The PRD (§11/§13) explicitly leaves A02:2021→CWE-View-1346 and A03:2021→CWE-View-1347 as "follow the sequential pattern — verify." The data file claims the full table verified on 2026-06-21; CG-08 cannot reconcile that offline. Until a human opens cwe.mitre.org and confirms: treat 1346 and 1347 as unverified (low). Also re-check the non-PRD-confirmed 1352/1353/1355/1356 while there. The category assignments (A02↔crypto, A03↔injection) are firm regardless — only the numeric View-ID citations are in doubt.


What this draft does NOT do (scope honesty)

  • It does not verify mappings against the paywalled/official standard texts beyond what the data-file _verify records. "Confirmed verbatim" applies to the control IDs+titles, not to the mapping decision.
  • It does not edit data/cwe_to_controls.json (docs-only session).
  • It does not settle any judgment-(b) audit-interpretation question — that is exactly what the human GRC/audit review and the community-verification process (CONTRIBUTING.md) are for.

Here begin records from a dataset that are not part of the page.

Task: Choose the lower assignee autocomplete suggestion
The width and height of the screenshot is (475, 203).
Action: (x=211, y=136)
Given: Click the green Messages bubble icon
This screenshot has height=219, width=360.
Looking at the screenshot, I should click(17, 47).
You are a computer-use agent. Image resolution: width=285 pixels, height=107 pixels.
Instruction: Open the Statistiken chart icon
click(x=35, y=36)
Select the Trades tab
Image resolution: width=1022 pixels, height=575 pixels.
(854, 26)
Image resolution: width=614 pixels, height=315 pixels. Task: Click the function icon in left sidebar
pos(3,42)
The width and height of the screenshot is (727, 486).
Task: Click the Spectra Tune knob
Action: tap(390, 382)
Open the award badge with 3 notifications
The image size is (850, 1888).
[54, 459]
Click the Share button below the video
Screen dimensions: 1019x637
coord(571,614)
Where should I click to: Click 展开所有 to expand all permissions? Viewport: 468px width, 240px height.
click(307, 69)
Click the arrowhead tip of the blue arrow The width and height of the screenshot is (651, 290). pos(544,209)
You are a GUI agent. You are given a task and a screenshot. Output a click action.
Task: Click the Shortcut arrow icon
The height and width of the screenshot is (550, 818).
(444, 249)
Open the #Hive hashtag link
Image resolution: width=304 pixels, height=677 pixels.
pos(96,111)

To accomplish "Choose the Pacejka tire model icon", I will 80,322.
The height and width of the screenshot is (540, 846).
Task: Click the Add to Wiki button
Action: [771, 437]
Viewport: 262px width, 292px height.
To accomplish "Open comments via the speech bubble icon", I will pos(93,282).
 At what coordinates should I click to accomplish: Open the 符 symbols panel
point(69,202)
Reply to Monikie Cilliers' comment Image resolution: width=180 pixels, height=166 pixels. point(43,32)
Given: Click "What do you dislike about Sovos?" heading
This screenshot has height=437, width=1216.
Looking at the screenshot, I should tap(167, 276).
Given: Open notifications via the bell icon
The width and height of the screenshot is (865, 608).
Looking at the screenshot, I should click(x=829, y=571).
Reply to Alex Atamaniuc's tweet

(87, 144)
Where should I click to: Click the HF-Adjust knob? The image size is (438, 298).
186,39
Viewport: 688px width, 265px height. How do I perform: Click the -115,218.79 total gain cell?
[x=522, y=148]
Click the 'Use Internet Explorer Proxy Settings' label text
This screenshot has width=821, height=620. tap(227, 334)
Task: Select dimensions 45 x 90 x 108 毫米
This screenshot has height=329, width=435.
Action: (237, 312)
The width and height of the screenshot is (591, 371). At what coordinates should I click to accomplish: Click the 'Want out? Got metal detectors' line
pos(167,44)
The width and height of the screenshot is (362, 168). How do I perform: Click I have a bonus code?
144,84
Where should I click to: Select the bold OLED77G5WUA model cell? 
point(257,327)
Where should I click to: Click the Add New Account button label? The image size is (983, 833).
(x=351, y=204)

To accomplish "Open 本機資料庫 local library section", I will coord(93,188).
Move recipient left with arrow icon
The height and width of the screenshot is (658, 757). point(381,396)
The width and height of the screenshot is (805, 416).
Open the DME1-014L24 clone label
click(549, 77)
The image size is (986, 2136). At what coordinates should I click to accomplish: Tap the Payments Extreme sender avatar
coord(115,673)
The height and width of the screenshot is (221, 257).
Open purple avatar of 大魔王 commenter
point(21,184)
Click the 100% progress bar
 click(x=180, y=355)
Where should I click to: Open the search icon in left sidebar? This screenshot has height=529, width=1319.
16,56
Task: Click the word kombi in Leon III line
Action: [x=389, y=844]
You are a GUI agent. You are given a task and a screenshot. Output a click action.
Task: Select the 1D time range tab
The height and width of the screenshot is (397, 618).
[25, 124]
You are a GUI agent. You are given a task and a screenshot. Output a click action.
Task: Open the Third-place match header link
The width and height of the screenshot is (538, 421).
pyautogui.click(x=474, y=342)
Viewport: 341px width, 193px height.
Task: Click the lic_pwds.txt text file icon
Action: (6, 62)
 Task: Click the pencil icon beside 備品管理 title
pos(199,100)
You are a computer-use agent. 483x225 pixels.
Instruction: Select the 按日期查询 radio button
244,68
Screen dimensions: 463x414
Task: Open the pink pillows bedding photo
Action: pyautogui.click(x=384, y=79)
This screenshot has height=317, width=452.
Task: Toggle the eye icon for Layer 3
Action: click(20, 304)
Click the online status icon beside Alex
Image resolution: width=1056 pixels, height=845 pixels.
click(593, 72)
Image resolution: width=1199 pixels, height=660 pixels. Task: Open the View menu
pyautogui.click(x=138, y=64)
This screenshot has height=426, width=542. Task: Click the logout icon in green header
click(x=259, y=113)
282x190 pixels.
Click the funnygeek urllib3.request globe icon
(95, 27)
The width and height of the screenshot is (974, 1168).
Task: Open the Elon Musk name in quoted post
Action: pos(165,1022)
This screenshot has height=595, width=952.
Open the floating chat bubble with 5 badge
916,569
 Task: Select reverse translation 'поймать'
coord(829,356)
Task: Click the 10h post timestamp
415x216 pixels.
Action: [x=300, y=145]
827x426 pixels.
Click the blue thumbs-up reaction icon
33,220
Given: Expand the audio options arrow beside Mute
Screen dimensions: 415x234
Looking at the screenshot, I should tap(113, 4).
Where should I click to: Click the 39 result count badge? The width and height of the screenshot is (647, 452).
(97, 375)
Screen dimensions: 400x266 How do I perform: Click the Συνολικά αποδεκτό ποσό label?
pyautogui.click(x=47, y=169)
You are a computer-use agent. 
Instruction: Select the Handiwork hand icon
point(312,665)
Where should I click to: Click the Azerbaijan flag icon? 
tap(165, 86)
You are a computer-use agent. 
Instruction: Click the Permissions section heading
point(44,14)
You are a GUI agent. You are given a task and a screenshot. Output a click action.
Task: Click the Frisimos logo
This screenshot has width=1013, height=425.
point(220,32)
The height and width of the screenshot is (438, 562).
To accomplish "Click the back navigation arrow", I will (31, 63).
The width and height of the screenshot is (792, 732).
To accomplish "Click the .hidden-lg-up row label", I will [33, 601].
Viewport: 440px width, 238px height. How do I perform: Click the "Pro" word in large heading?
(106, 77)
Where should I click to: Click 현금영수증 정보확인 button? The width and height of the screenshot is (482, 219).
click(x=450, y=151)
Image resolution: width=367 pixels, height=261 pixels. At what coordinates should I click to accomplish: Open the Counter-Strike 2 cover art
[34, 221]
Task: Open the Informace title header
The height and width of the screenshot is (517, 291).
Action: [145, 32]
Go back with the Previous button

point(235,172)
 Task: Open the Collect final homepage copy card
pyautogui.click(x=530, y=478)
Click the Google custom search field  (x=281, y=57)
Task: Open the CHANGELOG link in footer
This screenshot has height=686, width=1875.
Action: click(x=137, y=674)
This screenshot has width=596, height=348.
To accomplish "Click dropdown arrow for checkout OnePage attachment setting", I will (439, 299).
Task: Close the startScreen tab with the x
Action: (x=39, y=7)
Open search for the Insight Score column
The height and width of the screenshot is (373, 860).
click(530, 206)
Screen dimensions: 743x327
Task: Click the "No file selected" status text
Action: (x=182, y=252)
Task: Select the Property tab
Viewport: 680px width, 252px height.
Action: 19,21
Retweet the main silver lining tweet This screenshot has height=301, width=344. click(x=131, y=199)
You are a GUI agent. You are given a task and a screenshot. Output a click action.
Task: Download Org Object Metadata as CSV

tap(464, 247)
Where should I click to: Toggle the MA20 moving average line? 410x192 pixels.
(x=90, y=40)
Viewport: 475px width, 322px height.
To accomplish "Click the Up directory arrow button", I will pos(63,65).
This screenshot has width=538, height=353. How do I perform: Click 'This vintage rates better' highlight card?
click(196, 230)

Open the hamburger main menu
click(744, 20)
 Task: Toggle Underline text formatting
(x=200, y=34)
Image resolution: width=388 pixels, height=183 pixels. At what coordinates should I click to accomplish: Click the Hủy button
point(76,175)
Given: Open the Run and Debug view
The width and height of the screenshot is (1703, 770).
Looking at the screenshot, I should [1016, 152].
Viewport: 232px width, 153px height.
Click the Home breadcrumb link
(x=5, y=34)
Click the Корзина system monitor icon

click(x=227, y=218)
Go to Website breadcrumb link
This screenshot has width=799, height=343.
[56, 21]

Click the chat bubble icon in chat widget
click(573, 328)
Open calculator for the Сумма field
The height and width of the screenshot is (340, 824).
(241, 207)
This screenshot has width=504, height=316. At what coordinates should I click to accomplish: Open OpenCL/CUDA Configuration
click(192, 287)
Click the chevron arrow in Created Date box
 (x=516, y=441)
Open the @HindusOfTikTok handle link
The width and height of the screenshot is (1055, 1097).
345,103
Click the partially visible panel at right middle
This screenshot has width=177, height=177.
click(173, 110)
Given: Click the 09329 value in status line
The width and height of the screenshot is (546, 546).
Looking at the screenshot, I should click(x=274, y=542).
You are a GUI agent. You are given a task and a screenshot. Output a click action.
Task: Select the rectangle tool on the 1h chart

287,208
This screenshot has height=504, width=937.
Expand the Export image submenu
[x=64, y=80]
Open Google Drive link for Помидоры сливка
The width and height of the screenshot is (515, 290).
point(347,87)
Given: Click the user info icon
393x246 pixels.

Honesty metric — three distinct states (drafted / policy-reviewed / community-verified)

Three states, not two — kept separate so the number never over-claims:

  1. AI-drafted, unverified — the original self-audit default (CG-08).
  2. Policy-reviewed by maintainer — reconciled in CG-10 by the Synvoya maintainer (a security analyst) under a conservative code-evidence policy, AI-drafted + cross-checked across two independent models. This is the current reviewer state on all retained mappings. It is maintainer review, NOT third-party/community verification — author and reviewer are the same party, so the honest verb stays reviewed, never verified.
  3. Community-verified — a contributor outside the maintainer confirmed the row against the cited official control text via a merged mapping-change PR (CONTRIBUTING.md).

Define community-verified ratio = (mappings with an outside contributor's attribution) / (total retained framework-control mappings). That is the headline integrity number.

  • Total retained mappings after CG-10/CG-11 (excluding ATT&CK): 96 (was 103; 7 cut — CG-10 cut 8, CG-11 re-added 1 as the CWE-1426 → OWASP LLM05 remap). Per framework: ISO 27001 28 · NIST CSF 19 · SOC 2 9 · CIS v8.1 18 · OWASP Web 18 · OWASP LLM 3 · Essential Eight 1.
  • Policy-reviewed by maintainer: 96 / 96 (100%).
  • Community-verified: 0 / 96 = 0%. Stays 0 until outside contributors confirm rows via PRs; maintainer policy-review improves confidence quality but does not count as community verification.

Every merged mapping-change PR that cites the official control text and a contributor basis (CONTRIBUTING.md) moves a row to community-verified and nudges this number up.

Generated from data/cwe_to_controls.json; regenerate if the mapping changes.